The pioneers who settled the West had many qualities, but imagination when naming places wasn’t one of them. Anyone spending time outdoors in California or other Western states will come across the same toponyms over and over again. In California alone, there are more than a dozen Rattlesnake Creeks.
I was curious how common these recurring place names are, so I asked Claude Code to compile a table. The winner is Bear Creek, of which there are 499.
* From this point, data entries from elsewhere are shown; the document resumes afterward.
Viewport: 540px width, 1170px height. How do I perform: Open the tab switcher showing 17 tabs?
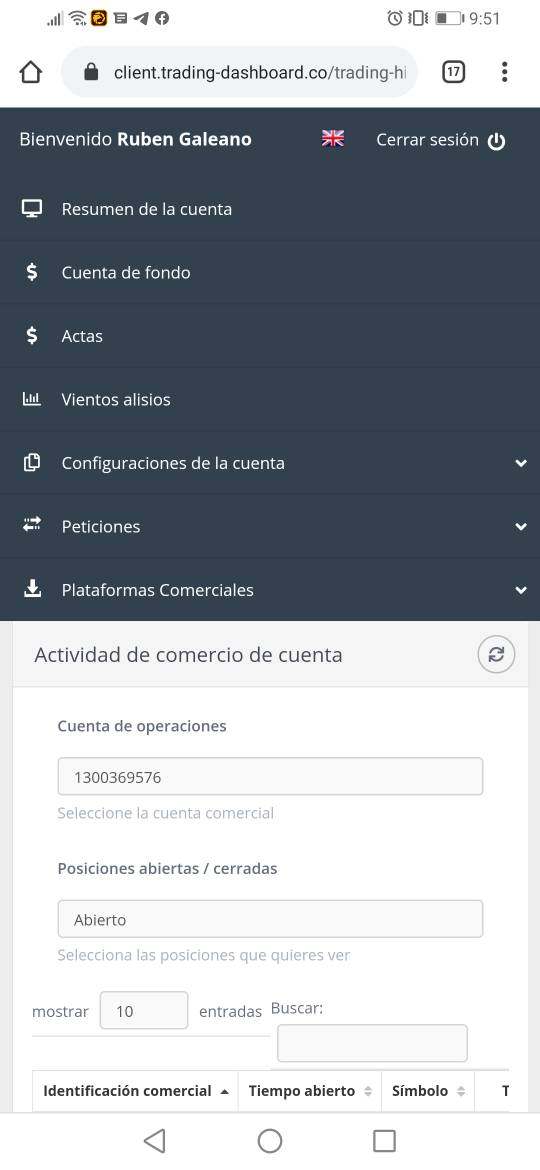pyautogui.click(x=453, y=72)
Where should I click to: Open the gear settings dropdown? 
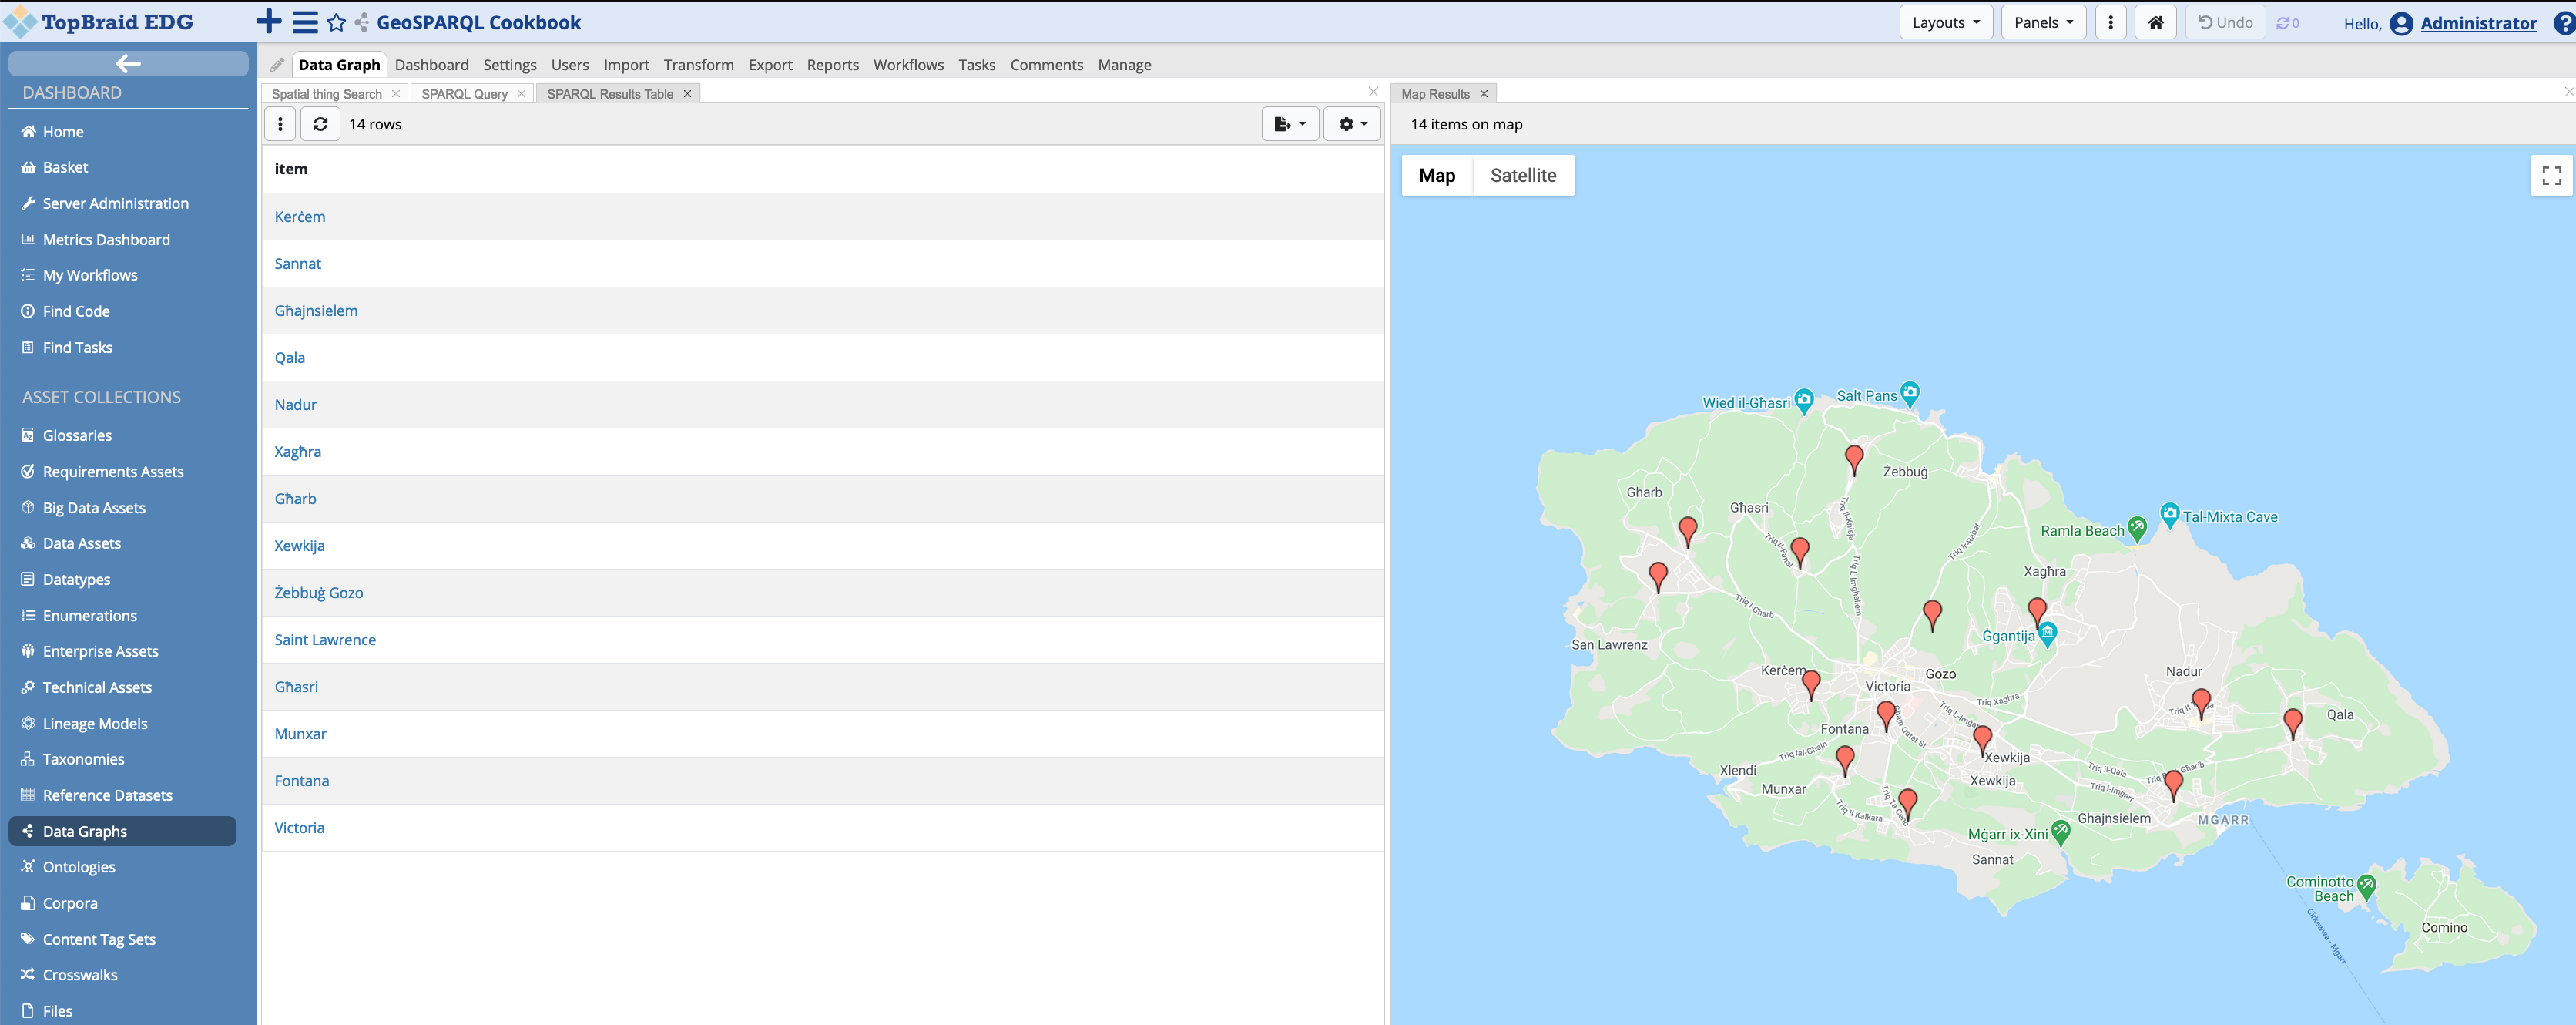tap(1352, 124)
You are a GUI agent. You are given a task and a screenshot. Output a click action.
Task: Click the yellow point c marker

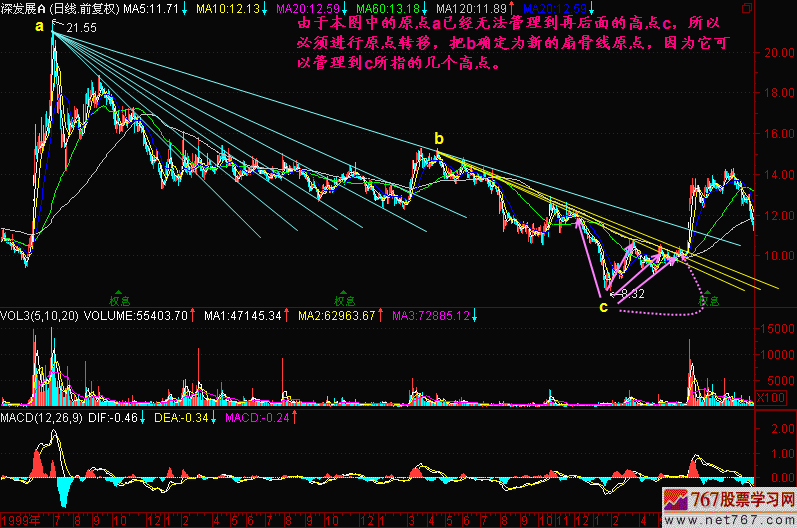(x=603, y=307)
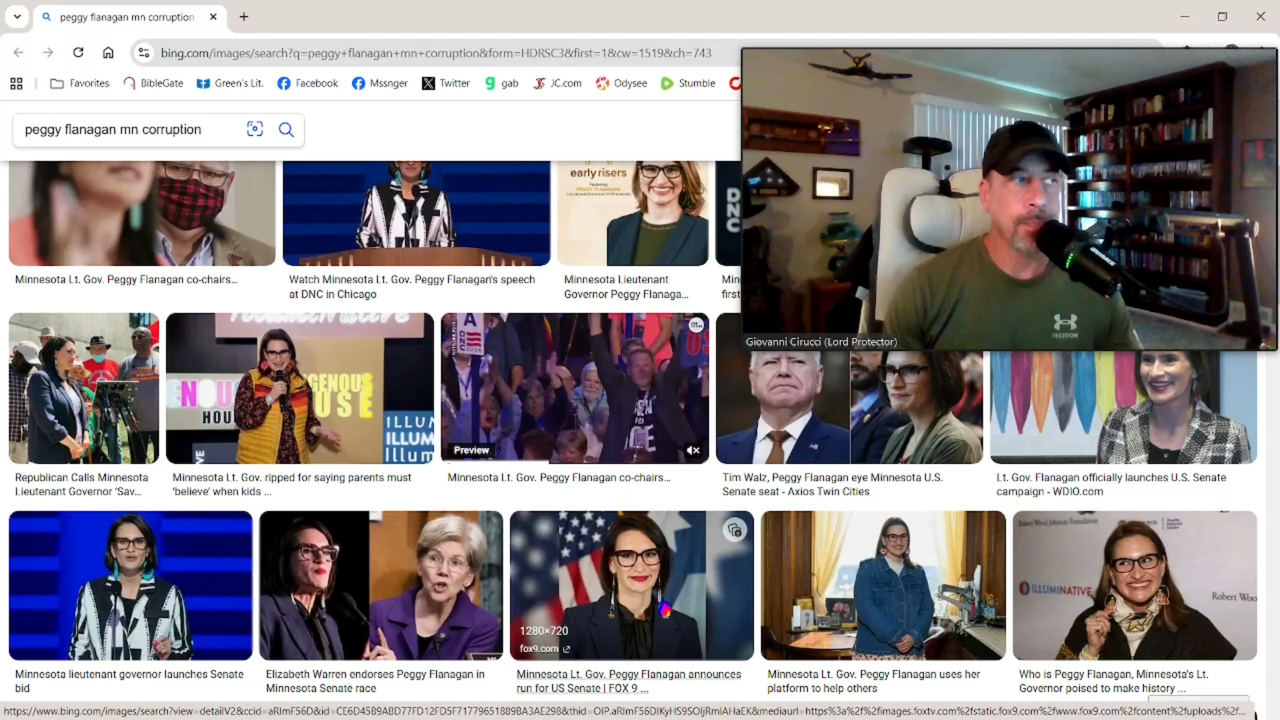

| Name | Creek | Spring | Canyon | Lake | Gulch | Mountain |
| Bear | 499 | 156 | 206 | 78 | 185 | 74 |
| Rock | 405 | 245 | 118 | 80 | 12 | 16 |
| Red | 175 | 153 | 154 | 86 | 42 | 180 |
| Willow | 462 | 354 | 74 | 34 | 20 | 9 |
| Cottonwood | 440 | 246 | 191 | 18 | 40 | 8 |
| Black | 129 | 123 | 192 | 67 | 24 | 221 |
| Mud | 123 | 377 | 42 | 172 | 24 | 9 |
| Horse | 220 | 104 | 146 | 36 | 30 | 70 |
| Indian | 321 | 182 | 71 | 22 | 20 | 22 |
| Pine | 203 | 126 | 119 | 26 | 29 | 54 |
Some of those are astounding. Mud Lake? Rock Mountain? That made me curious if there’s also a Water Lake, and of course there is. Maybe the discoverers came across it and said “What a lake,” and someone misunderstood. At least I hope so.